== Segment start ==
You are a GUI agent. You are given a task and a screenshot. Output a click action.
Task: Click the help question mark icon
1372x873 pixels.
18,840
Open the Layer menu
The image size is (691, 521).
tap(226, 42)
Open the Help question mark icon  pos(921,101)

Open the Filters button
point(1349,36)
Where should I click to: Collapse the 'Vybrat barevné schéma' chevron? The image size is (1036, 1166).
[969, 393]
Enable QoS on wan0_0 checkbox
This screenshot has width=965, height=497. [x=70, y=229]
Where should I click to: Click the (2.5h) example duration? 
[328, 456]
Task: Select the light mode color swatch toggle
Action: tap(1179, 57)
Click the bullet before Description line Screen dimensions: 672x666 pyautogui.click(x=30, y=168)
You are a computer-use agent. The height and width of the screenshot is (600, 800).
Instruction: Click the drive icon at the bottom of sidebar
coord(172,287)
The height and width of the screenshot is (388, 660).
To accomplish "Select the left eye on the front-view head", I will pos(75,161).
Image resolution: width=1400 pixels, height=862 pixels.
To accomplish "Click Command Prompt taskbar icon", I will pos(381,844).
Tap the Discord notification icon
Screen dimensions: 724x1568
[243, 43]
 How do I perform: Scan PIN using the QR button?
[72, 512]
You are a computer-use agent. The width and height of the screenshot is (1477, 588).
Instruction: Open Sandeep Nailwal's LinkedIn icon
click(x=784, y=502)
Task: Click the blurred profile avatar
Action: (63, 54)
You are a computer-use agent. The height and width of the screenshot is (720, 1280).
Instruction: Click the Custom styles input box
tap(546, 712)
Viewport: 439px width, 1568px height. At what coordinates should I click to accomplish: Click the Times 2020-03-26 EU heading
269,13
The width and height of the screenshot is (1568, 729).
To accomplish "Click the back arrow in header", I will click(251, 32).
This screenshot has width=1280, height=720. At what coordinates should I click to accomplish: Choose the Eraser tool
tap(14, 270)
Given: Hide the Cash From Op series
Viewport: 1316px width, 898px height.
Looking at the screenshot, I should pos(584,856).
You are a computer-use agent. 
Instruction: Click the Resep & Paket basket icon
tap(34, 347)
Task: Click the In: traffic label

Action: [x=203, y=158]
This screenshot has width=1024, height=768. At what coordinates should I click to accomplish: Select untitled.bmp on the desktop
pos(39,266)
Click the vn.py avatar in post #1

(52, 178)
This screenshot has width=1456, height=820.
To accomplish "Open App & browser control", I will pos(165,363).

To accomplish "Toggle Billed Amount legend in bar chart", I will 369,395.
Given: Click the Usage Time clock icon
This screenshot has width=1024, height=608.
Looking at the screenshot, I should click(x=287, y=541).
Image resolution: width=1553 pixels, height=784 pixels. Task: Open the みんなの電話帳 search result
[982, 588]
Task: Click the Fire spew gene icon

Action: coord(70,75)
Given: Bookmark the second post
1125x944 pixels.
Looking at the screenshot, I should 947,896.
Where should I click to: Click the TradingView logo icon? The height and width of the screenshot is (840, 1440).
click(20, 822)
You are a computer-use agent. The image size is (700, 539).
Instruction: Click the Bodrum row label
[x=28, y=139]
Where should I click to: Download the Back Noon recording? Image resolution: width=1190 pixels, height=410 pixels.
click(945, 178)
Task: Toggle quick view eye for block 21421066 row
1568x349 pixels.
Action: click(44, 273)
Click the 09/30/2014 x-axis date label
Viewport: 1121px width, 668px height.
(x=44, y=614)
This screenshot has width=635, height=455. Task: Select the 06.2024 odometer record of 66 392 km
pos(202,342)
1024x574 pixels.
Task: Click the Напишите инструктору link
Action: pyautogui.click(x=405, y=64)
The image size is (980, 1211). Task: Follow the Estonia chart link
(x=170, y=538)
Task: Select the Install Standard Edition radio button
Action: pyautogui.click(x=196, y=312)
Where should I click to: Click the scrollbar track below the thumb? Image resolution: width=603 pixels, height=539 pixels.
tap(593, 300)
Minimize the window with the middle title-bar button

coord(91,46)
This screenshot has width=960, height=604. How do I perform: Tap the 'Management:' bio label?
== Segment end ==
Write out exactly the lines from the one with "Where should I click to: Click the TradingView" through the end of the records above, both ends included, and leave out all other lines.

Where should I click to: Click the TradingView logo icon? The height and width of the screenshot is (840, 1440).
click(20, 822)
You are a computer-use agent. The image size is (700, 539).
Instruction: Click the Bodrum row label
[x=28, y=139]
Where should I click to: Download the Back Noon recording? Image resolution: width=1190 pixels, height=410 pixels.
click(945, 178)
Task: Toggle quick view eye for block 21421066 row
1568x349 pixels.
Action: click(44, 273)
Click the 09/30/2014 x-axis date label
Viewport: 1121px width, 668px height.
(x=44, y=614)
This screenshot has width=635, height=455. Task: Select the 06.2024 odometer record of 66 392 km
pos(202,342)
1024x574 pixels.
Task: Click the Напишите инструктору link
Action: pyautogui.click(x=405, y=64)
The image size is (980, 1211). Task: Follow the Estonia chart link
(x=170, y=538)
Task: Select the Install Standard Edition radio button
Action: pyautogui.click(x=196, y=312)
Where should I click to: Click the scrollbar track below the thumb? Image resolution: width=603 pixels, height=539 pixels.
tap(593, 300)
Minimize the window with the middle title-bar button

coord(91,46)
This screenshot has width=960, height=604. How do I perform: Tap the 'Management:' bio label?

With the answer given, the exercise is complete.